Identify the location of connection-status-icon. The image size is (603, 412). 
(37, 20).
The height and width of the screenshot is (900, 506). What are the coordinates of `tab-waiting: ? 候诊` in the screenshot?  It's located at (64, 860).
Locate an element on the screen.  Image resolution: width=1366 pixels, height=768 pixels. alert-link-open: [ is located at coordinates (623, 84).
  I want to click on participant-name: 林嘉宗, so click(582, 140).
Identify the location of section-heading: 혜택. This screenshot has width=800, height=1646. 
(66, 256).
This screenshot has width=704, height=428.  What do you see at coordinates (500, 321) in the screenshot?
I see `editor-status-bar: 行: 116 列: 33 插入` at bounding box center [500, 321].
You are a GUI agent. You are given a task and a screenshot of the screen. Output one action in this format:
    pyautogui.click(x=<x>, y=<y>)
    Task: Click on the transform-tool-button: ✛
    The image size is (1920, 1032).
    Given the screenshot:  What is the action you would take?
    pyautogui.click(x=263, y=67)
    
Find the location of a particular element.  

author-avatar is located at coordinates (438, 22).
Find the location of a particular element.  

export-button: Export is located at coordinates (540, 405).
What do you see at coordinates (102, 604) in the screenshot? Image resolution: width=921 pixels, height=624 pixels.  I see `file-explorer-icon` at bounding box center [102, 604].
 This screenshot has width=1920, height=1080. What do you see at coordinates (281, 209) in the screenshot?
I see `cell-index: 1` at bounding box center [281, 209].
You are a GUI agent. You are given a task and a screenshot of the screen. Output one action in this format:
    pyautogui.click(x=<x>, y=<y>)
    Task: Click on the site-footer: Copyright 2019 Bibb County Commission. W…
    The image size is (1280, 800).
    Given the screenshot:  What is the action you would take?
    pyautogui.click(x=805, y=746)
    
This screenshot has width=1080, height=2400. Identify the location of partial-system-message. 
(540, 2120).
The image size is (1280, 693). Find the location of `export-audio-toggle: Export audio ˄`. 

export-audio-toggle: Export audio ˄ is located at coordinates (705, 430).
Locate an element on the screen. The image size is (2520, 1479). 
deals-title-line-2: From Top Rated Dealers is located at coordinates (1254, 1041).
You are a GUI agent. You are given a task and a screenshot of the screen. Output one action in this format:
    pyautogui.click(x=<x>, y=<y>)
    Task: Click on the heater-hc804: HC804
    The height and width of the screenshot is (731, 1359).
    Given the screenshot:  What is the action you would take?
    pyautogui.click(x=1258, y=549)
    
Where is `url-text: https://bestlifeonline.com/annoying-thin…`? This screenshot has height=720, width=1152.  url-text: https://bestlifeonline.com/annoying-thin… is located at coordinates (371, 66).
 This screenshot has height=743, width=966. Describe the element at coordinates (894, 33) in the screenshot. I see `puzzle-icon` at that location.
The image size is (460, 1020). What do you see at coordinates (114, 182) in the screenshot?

------

Copy out the lines from the one containing "This screenshot has width=1080, height=2400." through the end of the lines, including both ends, character for character.

RESPONSE TO THE EXERCISE »
This screenshot has width=1080, height=2400. Identify the location of partial-system-message. 
(540, 2120).
The image size is (1280, 693). Find the location of `export-audio-toggle: Export audio ˄`. 

export-audio-toggle: Export audio ˄ is located at coordinates (705, 430).
Locate an element on the screen. The image size is (2520, 1479). 
deals-title-line-2: From Top Rated Dealers is located at coordinates (1254, 1041).
You are a GUI agent. You are given a task and a screenshot of the screen. Output one action in this format:
    pyautogui.click(x=<x>, y=<y>)
    Task: Click on the heater-hc804: HC804
    The height and width of the screenshot is (731, 1359).
    Given the screenshot:  What is the action you would take?
    pyautogui.click(x=1258, y=549)
    
Where is `url-text: https://bestlifeonline.com/annoying-thin…`? This screenshot has height=720, width=1152.  url-text: https://bestlifeonline.com/annoying-thin… is located at coordinates (371, 66).
 This screenshot has height=743, width=966. Describe the element at coordinates (894, 33) in the screenshot. I see `puzzle-icon` at that location.
The image size is (460, 1020). What do you see at coordinates (114, 182) in the screenshot?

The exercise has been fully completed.